== WHAT YOU NEED TO DO ==
Reproduce verbatim the line containing "Instruction: Click the" and every line that follows it through the end of the entries below, omitting all pictures.

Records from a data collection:
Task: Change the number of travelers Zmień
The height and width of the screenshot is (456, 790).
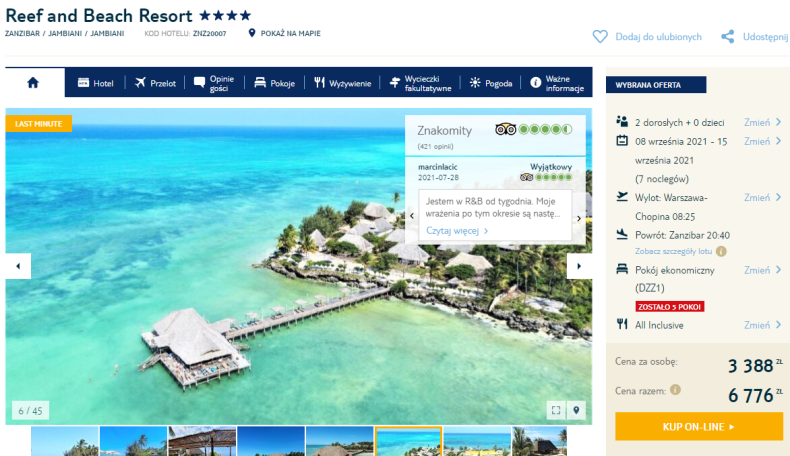Action: (763, 122)

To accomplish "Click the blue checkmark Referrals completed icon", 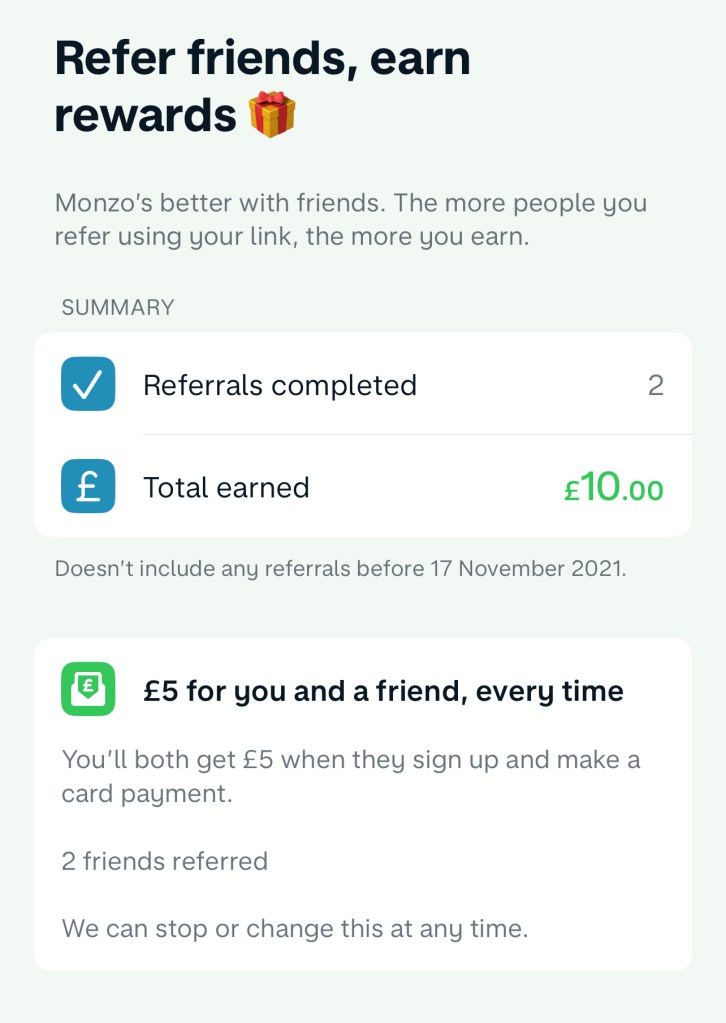I will [88, 385].
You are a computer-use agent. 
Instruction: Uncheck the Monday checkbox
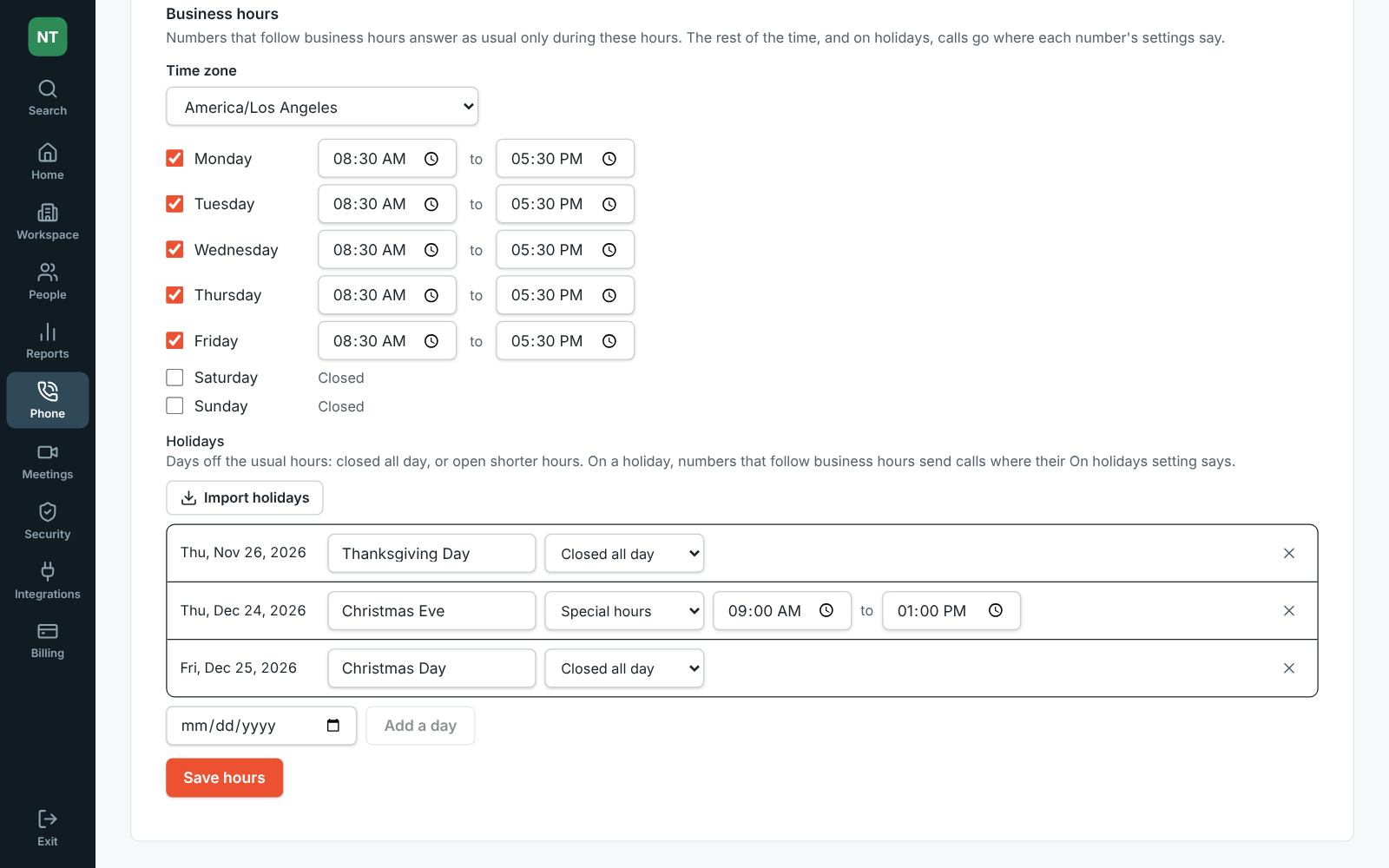coord(174,158)
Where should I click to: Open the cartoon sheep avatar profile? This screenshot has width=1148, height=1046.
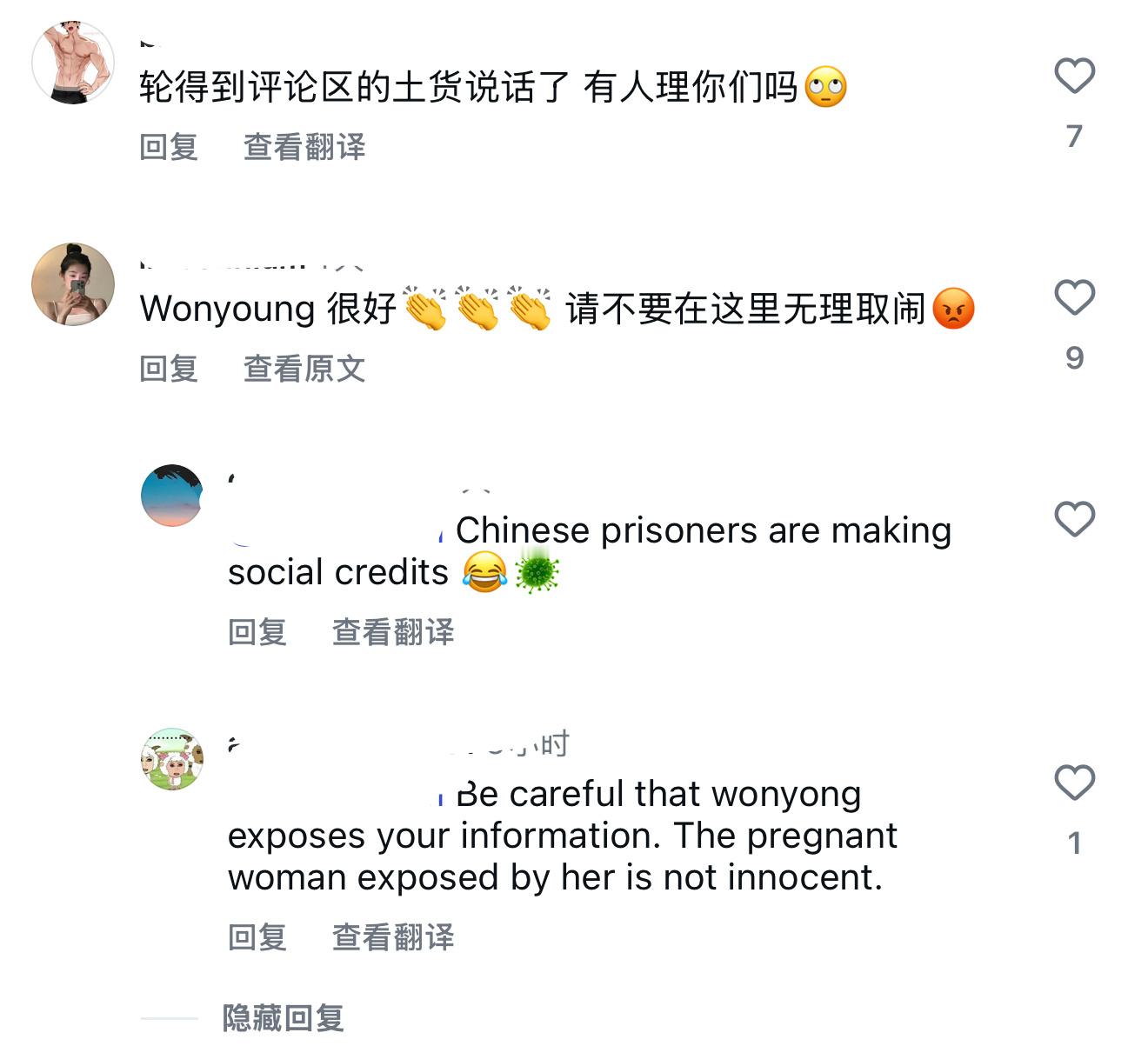coord(172,759)
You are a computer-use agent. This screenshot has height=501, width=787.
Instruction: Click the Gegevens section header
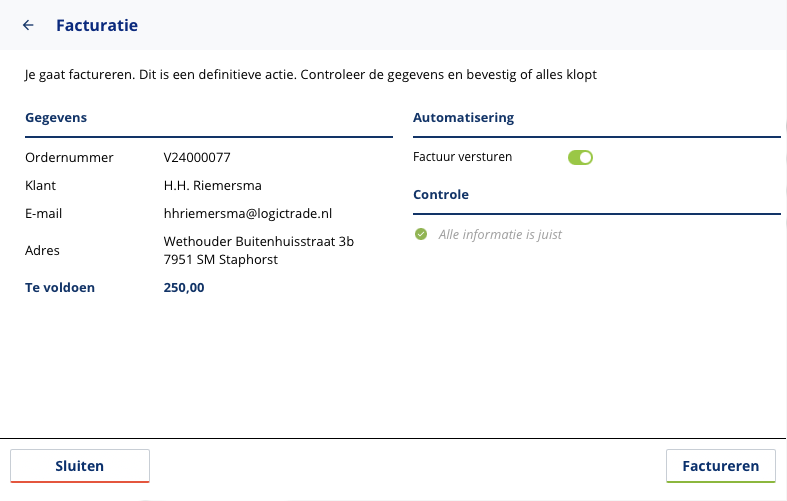click(56, 117)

== EXERCISE OUTPUT ==
Instruction: Click the Gegevens section header
click(56, 117)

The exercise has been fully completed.